(Saved data entries)
──────

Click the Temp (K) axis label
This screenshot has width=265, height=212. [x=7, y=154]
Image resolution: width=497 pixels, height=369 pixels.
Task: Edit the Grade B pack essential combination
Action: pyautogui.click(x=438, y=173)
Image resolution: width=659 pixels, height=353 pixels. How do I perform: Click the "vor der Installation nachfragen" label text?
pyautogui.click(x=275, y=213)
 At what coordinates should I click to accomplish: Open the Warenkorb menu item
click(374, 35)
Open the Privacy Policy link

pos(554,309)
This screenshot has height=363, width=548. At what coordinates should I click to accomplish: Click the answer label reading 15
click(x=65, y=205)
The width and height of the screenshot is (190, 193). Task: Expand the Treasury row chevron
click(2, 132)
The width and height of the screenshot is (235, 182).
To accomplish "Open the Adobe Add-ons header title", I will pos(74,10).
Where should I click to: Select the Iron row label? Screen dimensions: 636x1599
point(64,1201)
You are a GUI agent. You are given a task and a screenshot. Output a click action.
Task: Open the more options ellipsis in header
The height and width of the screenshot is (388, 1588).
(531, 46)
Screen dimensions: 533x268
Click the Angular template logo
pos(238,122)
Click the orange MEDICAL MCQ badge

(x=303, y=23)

──────

Assignment:
All lines above containing the string "header": copy each one.

Finished exercise:
To accomplish "Open the Adobe Add-ons header title", I will pos(74,10).
Task: Open the more options ellipsis in header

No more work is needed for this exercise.